* _WHAT TO DO_:
Of the entries below, return exactly those lines that fall between the one containing "Task: Click the school_address2 entry" and the one containing "The height and", the two end lines included.

* _THE RECORDS_:

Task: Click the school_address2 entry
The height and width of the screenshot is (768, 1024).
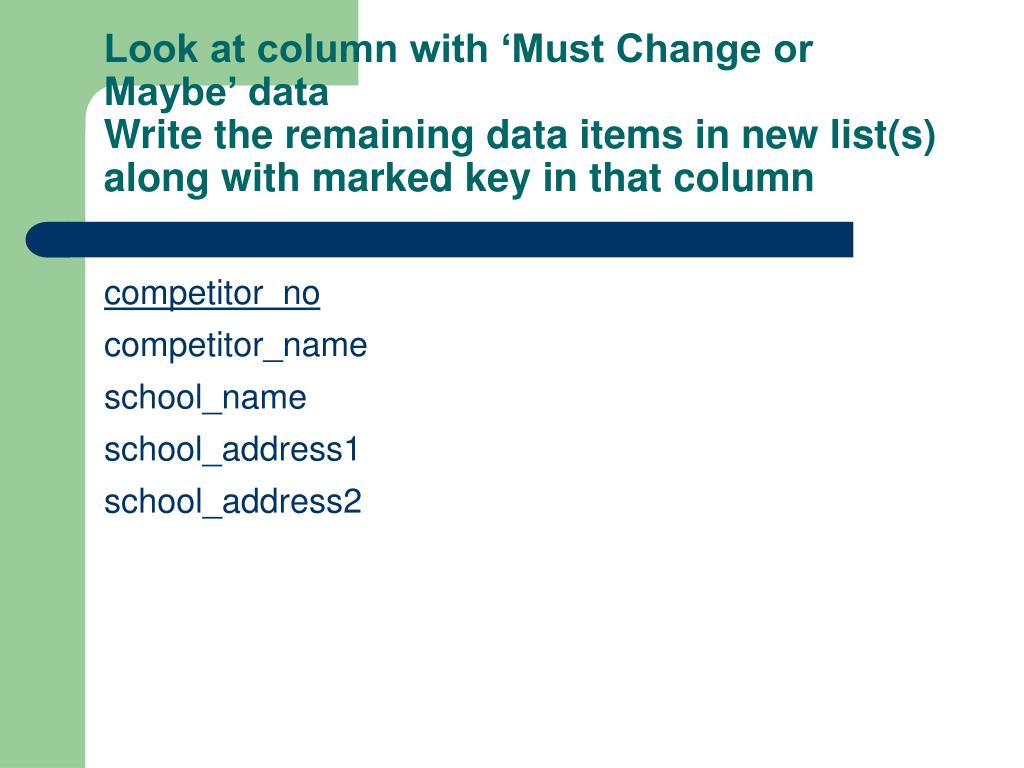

...

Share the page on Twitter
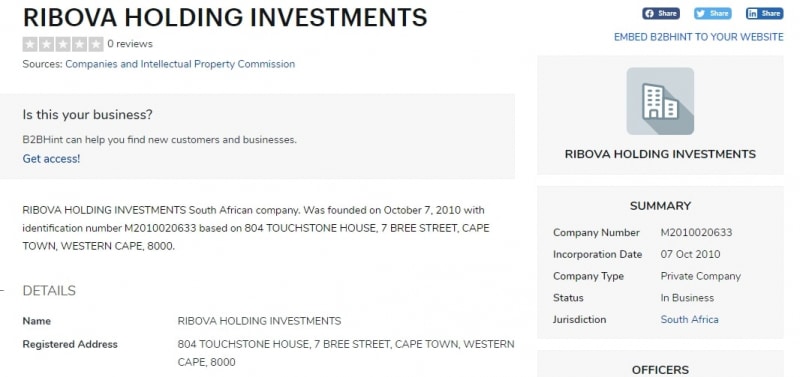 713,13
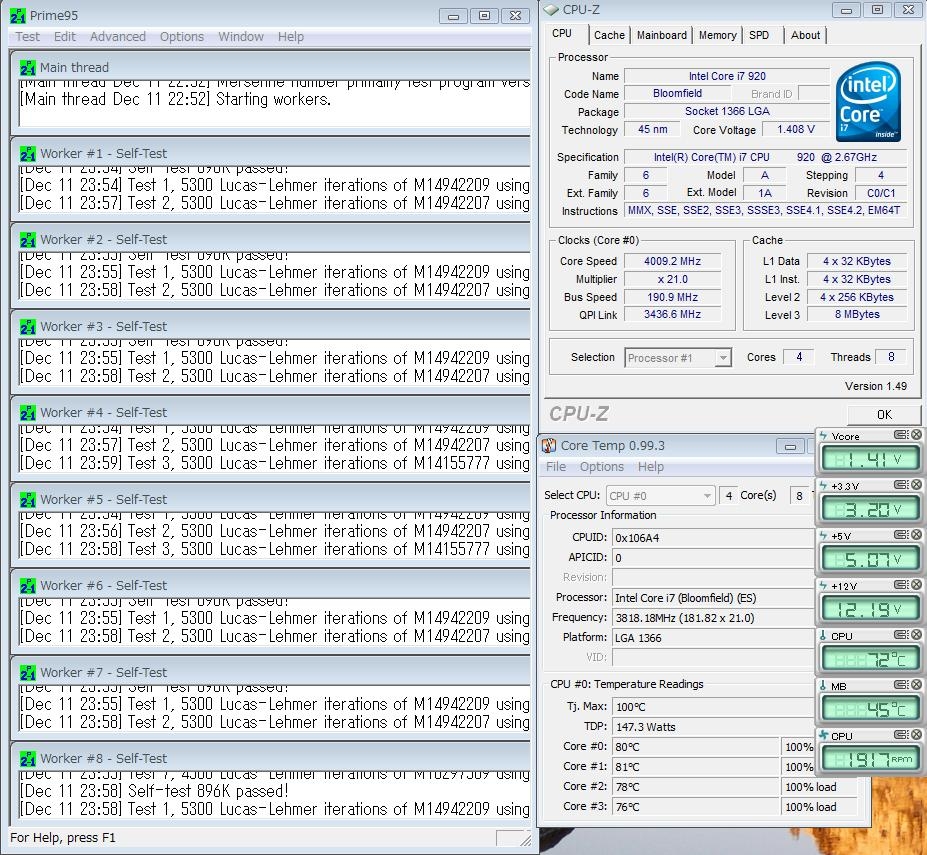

---

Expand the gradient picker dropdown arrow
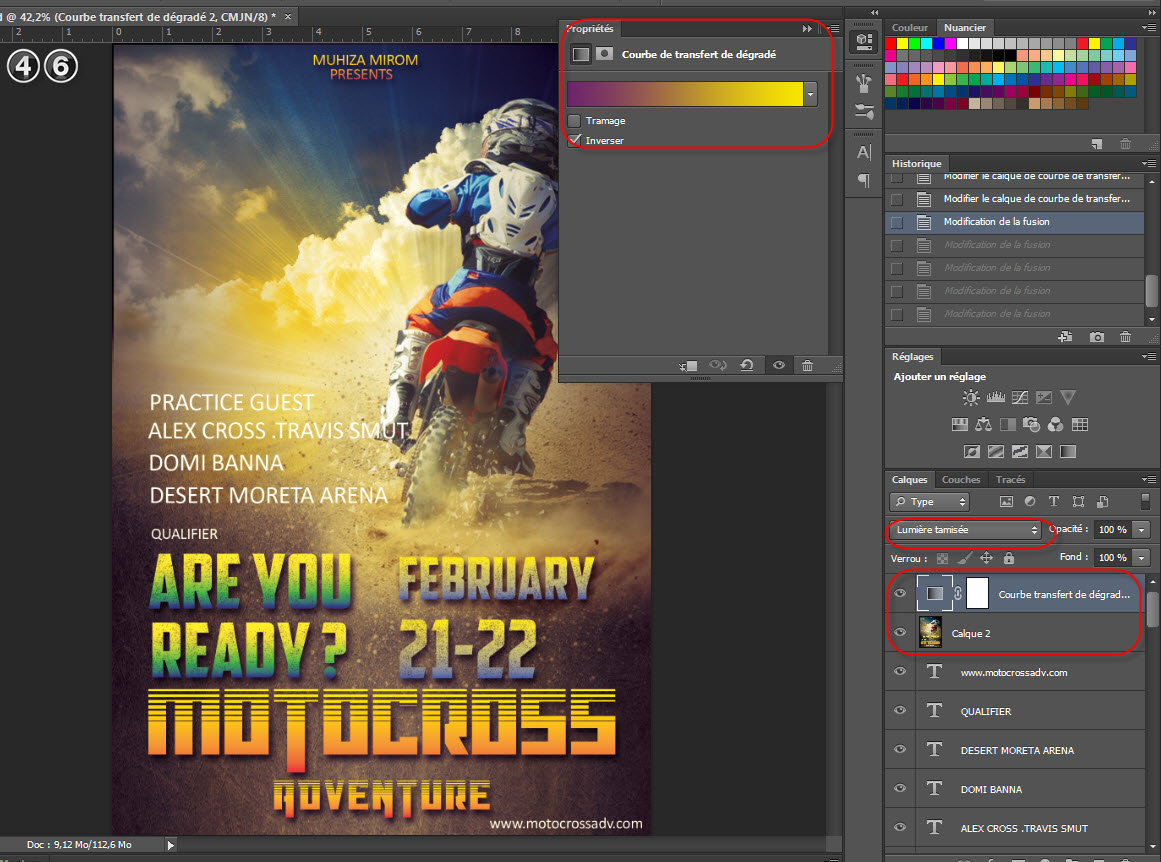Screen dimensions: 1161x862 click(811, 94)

* _RESULT FOR THIS TASK_:
Task: Click the school_address2 entry
The height and width of the screenshot is (768, 1024).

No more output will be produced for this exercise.